Similarly, the Teams URL supports URLs that, when given an access token, return a list of the teams that the logged in user is a member of.

Note about the User Name and Team Name fields:

  • The User Name field is a JSON Path string that selects an attribute in the user API response that represents a user’s identifier.
  • The Team Name field is a JSON Path string that selects names of all teams in the teams API response. Some providers return teams as a top-level JSON array while others (like BitBucket and Azure AD) return them wrapped in another top-level JSON object. Check the typical settings for providers.

E.g. Bitbucket Teams API may return following API response:

  "pagelen" : 10,
  "values" : [ {
    "username" : "empear",
    "display_name" : "empear",
    "uuid" : "{f19d05a0-693c-4327-bd80-58eff5a64d04}",
    "links" : {
      "hooks" : {
        "href" : ""
    "created_on" : "2018-04-16T13:38:09.387625+00:00",
    "type" : "team",
    "properties" : { },
    "has_2fa_enabled" : null
  } ],
  "page" : 1,
  "size" : 1

To extract the team name, which is stored as the username field in the values array, we use the following JSON Path syntax: $.values[*].username. The * symbol selects all the elements (teams) in the values array if multiple teams are returned in the response.

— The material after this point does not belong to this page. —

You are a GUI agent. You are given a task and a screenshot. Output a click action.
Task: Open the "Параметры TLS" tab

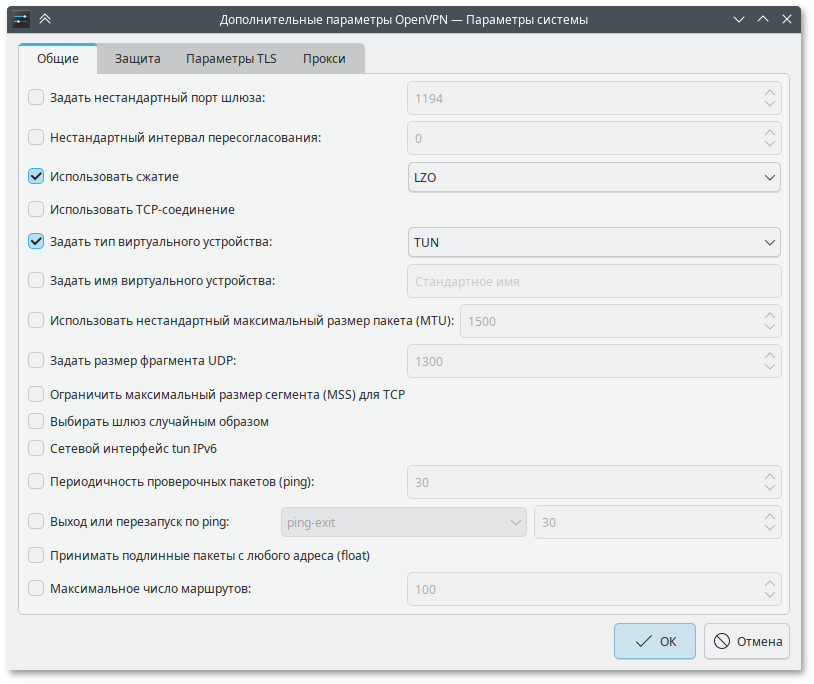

In summary, the steps to follow for configuring OAuth2 authentication are:

  1. In CodeScene, make sure the CodeScene Host URL is set to a URL where CodeScene can be reached from the OAuth2 Provider.
  2. Note the Redirect URL in CodeScene’s OAuth2 Provider Settings.
  3. At the OAuth2 provider, register an application/consumer and set the Callback/Redirect URL to CodeScene’s Redirect URL.
  4. Note the Client ID and Client Secret values.
  5. In CodeScene, set the Client ID and Client Secret values.
  6. Set the other OAuth2 Provider Settings to values specific for the OAuth2 provider.

OAuth2 Roles Settings

OAuth2 role settings and matching works exactly as described in LDAP Roles Settings with the difference that the matching in this case is done using the username and team names acquired from the User/Team URLs as defined in the Oauth2 Provider Settings.